Seen at the show: Breakthrough brand

NEW VENTURE Matt Cain, president of Eaton Compressor & Fabrication, adjusts a compressor in the Eaton-Max booth at the National Hardware Show.

Avalued brand can be leveraged in good times and bad, which is exactly what Matt Cain is banking on. The president of Eaton Compressor & Fabrication grew up in the compressor business—his dad founded the company in Eaton, Ohio—but he can now see over the wall of the industrial and automotive channel. Cain has his sights trained on the retail aisle, where he wants to make a place for Eaton’s products. Not the same products, exactly, but similar products, manufactured under the brand name of Eaton-Max, in a 60,000-square-foot factory he’s about to break ground on.

“We’re going to build a quality DIY compressor, a higher class unit than what’s already out there for chain stores and [hardware] dealers,” Cain explained.

Eaton currently makes compressors and air tools used in auto body, machine and granite fabrication shops, among other industries. The new line, ranging in size from one to 7.5 horsepower, will be adapted from Eaton’s smaller models. But unlike the 100 to 200 horsepower units, which are made one at a time, Eaton-Max will use an assembly line to crank out 50 units a day.

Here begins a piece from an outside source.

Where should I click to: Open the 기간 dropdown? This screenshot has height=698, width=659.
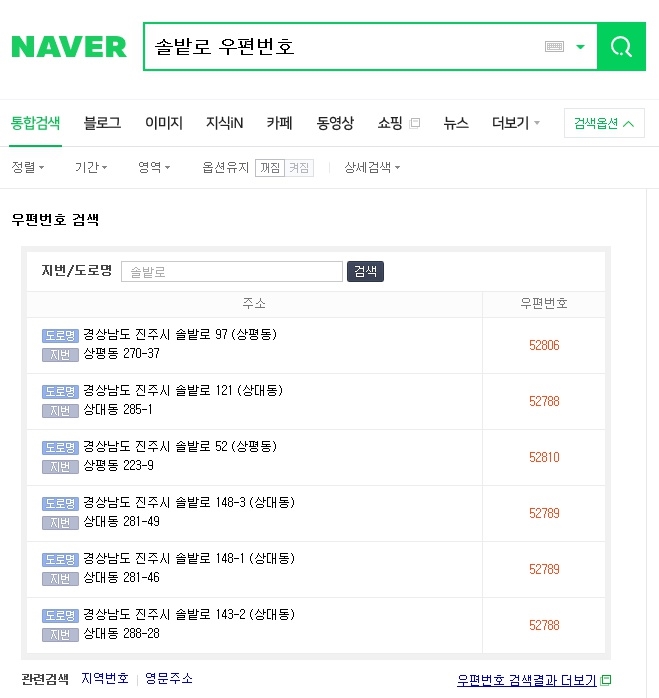tap(91, 167)
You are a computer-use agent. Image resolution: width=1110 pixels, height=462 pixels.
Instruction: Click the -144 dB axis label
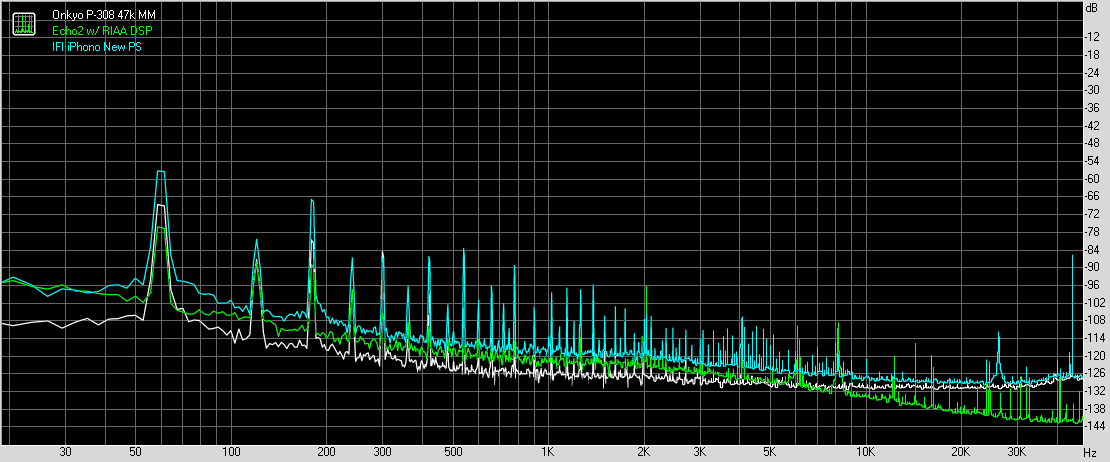tap(1094, 426)
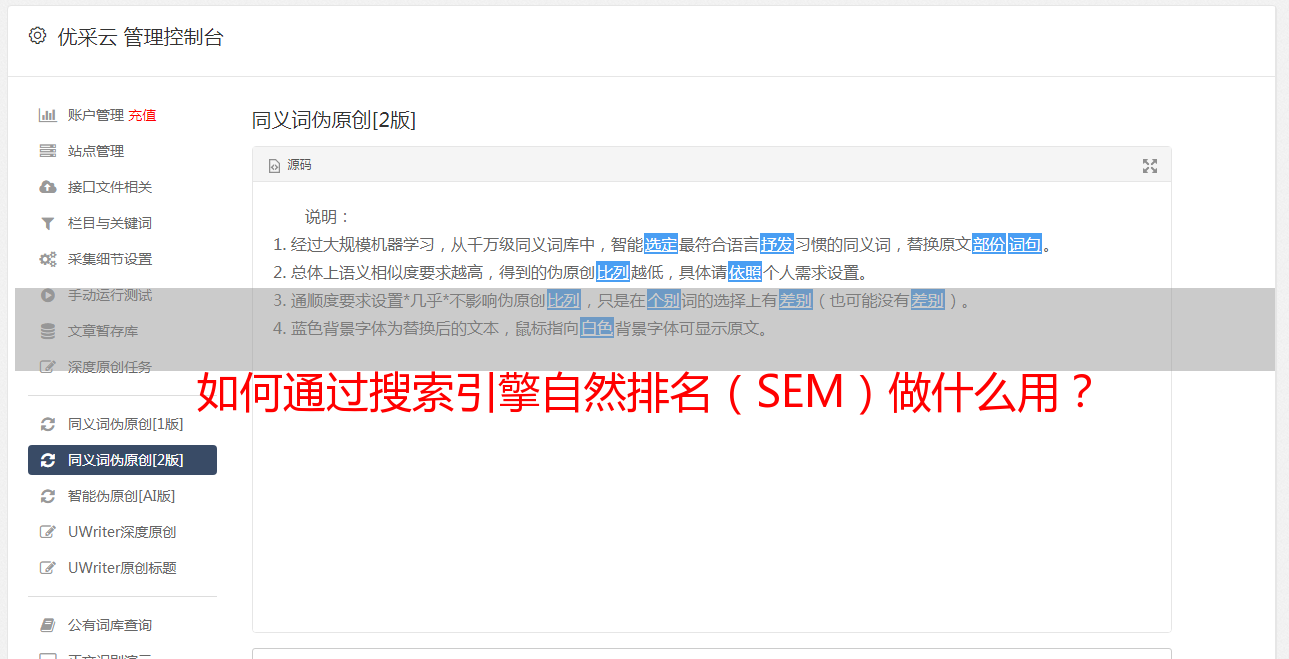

Forty workers will be hired initially, ramping up to 75. Construction is scheduled to begin this summer in an industrial park in nearby Englewood, which offered Eaton a better incentive package than the company’s hometown.

The new factory, land and equipment will require $5 million in start-up funds. Cain has an investment partner in China, but it’s still a big leap for the owner of a 17,000-square-foot factory with 17 employees. What makes him think he can break into Home Depot and Lowe’s?

“They already sell some of our products,” said Cain, who exhibited at the National Hardware Show last month. Eaton has a good reputation for its warranty and service, and the demand for the product is already there, he pointed out. “I’m going to sit down with these folks and show them a quality unit,” Cain said.

Cain doesn’t want to reveal exactly who came by his booth in Las Vegas—“I don’t want my competition to know,” he explained—but let’s just say a major auto parts retailer was looking closely at one of his hulking compressors. But Cain is still focused on the DIY channel, and felt reassured by what he heard at the show.

“Retailers said they were looking for good service and a good warranty,” Cain said, adding, “That’s what we’re known for.”